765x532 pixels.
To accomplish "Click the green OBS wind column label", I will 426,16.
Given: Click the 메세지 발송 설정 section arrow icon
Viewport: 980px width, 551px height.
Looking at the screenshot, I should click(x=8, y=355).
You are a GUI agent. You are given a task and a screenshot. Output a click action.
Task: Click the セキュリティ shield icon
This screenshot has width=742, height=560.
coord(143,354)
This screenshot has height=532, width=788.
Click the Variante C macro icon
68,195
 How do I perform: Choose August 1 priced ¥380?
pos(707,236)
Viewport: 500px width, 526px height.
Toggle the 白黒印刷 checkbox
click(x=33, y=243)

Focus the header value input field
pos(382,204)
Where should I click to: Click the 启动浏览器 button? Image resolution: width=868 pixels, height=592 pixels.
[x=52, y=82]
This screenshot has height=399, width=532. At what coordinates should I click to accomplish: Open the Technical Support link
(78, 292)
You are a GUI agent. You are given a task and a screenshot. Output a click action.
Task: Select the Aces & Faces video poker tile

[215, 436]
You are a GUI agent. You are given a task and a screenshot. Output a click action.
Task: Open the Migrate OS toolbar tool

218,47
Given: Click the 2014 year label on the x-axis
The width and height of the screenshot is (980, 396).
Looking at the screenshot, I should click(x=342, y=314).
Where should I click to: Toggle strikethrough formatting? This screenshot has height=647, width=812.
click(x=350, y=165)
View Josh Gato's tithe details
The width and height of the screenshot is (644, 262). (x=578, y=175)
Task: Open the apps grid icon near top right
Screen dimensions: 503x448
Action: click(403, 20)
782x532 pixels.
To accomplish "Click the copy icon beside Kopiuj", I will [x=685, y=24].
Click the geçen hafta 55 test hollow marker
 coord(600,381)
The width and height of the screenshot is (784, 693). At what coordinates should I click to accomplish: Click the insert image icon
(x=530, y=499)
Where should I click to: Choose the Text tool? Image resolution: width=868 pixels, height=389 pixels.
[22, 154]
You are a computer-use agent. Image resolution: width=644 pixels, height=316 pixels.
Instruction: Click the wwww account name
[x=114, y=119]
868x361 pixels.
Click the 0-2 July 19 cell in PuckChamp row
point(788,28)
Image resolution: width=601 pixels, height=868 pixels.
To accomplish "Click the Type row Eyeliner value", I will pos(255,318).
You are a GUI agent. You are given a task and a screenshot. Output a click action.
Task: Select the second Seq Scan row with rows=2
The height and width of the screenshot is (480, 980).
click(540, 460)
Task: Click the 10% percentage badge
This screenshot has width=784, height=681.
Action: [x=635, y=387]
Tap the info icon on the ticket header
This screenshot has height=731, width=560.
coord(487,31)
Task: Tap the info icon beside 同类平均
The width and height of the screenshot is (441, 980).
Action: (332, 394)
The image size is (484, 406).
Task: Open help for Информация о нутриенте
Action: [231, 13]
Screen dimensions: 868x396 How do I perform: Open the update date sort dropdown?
+ + + + +
## TASK ITEM
Please report every line among the entries that includes "will".

## COMPLETED TASK
To accomplish "Click the green OBS wind column label", I will 426,16.
To accomplish "Click the copy icon beside Kopiuj", I will [x=685, y=24].
To accomplish "Click the Type row Eyeliner value", I will pos(255,318).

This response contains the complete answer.